The triangle inequality is valid for any metric, not only the absolute value, this is, if $(X,d)$ is a metric space, then $d(x,z)\leq d(x,y)+d(y,z)$ for all $x,y,z\in X$.

Now he applies this as many times as needed.

$d(p_{m},p_{n})\leq d(p_{n},p_{n+1})+d(p_{n+1},p_{m})$
$d(p_{n+1},p_{m})\leq d(p_{n+1},p_{n+2})+d(p_{n+2},p_{m})$

and so he can conclude $d(p_{m},p_{n})\leq \displaystyle\sum_{k=n}^{m-1}d(p_{k+1},p_{k})$
 
Fallen Angel said:
Hi Peter,

The triangle inequality is valid for any metric, not only the absolute value, this is, if $(X,d)$ is a metric space, then $d(x,z)\leq d(x,y)+d(y,z)$ for all $x,y,z\in X$.

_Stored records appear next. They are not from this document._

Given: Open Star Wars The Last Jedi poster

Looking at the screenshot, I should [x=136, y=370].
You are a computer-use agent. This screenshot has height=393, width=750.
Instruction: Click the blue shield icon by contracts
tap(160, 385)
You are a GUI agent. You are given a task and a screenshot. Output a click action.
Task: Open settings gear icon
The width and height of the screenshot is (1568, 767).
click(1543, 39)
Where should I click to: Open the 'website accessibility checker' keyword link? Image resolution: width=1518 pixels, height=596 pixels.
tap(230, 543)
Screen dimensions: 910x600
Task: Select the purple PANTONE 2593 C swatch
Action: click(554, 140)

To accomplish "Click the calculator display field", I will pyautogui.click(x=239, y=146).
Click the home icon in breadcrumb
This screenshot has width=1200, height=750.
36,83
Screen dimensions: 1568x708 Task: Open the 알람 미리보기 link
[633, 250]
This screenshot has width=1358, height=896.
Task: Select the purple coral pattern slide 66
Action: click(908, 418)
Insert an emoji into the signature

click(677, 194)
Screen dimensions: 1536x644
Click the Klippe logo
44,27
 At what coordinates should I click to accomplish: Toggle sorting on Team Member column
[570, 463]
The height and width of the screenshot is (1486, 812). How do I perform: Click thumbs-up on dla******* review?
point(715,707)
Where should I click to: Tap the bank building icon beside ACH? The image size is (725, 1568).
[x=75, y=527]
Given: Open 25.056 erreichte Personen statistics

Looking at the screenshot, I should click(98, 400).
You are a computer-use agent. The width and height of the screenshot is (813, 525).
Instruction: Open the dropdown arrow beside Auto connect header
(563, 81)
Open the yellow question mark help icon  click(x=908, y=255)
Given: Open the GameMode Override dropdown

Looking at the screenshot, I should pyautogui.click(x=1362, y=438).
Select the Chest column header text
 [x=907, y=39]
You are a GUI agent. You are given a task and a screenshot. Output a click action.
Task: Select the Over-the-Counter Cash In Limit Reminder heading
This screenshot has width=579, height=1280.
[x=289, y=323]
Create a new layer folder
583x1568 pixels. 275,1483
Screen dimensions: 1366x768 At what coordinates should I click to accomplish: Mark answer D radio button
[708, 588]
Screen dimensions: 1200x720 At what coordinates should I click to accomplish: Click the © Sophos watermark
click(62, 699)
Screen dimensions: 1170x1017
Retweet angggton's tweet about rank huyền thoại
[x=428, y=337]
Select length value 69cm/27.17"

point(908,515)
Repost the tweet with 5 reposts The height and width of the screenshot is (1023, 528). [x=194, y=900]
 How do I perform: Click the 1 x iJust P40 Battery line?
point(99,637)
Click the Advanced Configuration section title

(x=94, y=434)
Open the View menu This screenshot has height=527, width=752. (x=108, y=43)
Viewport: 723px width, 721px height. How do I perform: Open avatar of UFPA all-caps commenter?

Now he applies this as many times as needed.

$d(p_{m},p_{n})\leq d(p_{n},p_{n+1})+d(p_{n+1},p_{m})$
$d(p_{n+1},p_{m})\leq d(p_{n+1},p_{n+2})+d(p_{n+2},p_{m})$

and so he can conclude $d(p_{m},p_{n})\leq \displaystyle\sum_{k=n}^{m-1}d(p_{k+1},p_{k})$
Thanks Fallen Angel ...

Appreciate your help ... ...

Peter
 
I just want to add that the triangle inequality is an axiom for a metric. Sorry Peter if this sounds redundant.
 
Euge said:
I just want to add that the triangle inequality is an axiom for a metric. Sorry Peter if this sounds redundant.

Hi Euge,

No ... that does not sound redundant at all ...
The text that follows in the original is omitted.